シルバーでの失敗をキッカケに株式市場でもレディット銘柄が一斉に売られた。
株式市場は不安要因後退で安堵。ダウ500ドル超急伸。
金は1840ドル台に反落。

今週はレディット交流サイトと銀に振り回されている。
これでやっと一段落だが、レディット個人連合は「素人集団でも結束すればプロにも勝てる」術を覚えたからリベンジ必至。

市場サイドも敵視、警戒するのではなく共存を目指すべき。株でも金でも取り込めれば市場の厚みが増す。新規参入組は今後も一定の存在感を持つマーケット内の「野党」みたいな感じになりそう。

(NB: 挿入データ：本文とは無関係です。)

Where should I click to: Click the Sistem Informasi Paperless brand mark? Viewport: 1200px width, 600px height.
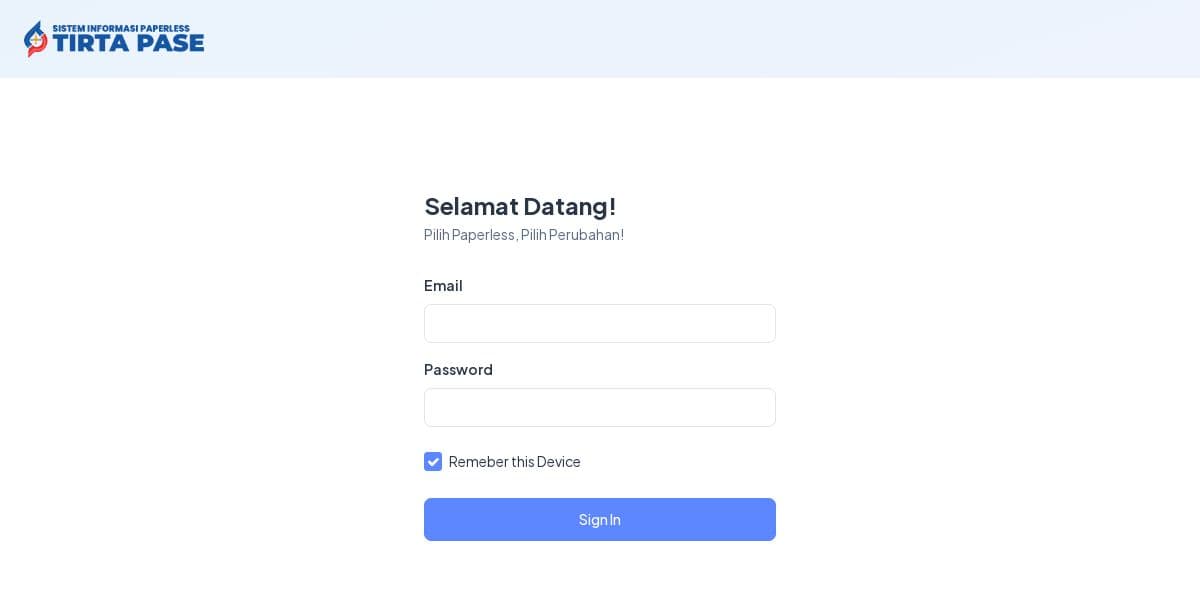113,38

さて、今回のレディット騒動にはソフトバンクが模範とされていたという話。
2020年9月、ソフトバンクが推定40億ドル相当の米ハイテク株オプションを購入と一斉に報道された。NY市場には、はるかに高い価格(ストライクプライス)で、期日も迫ったコールオプション(オプションプレミアムは安い)の短期売買との観測が流れた。

その当時、既にレディットのフォーラム「ウォールストリートベッツ」では、ソフトバンクのこのオプション戦略が話題になり、書き込みが増えていた。「ソフトバンクが40億ドルのハイテク企業株コールオプションを買った。」との投稿が確認できる。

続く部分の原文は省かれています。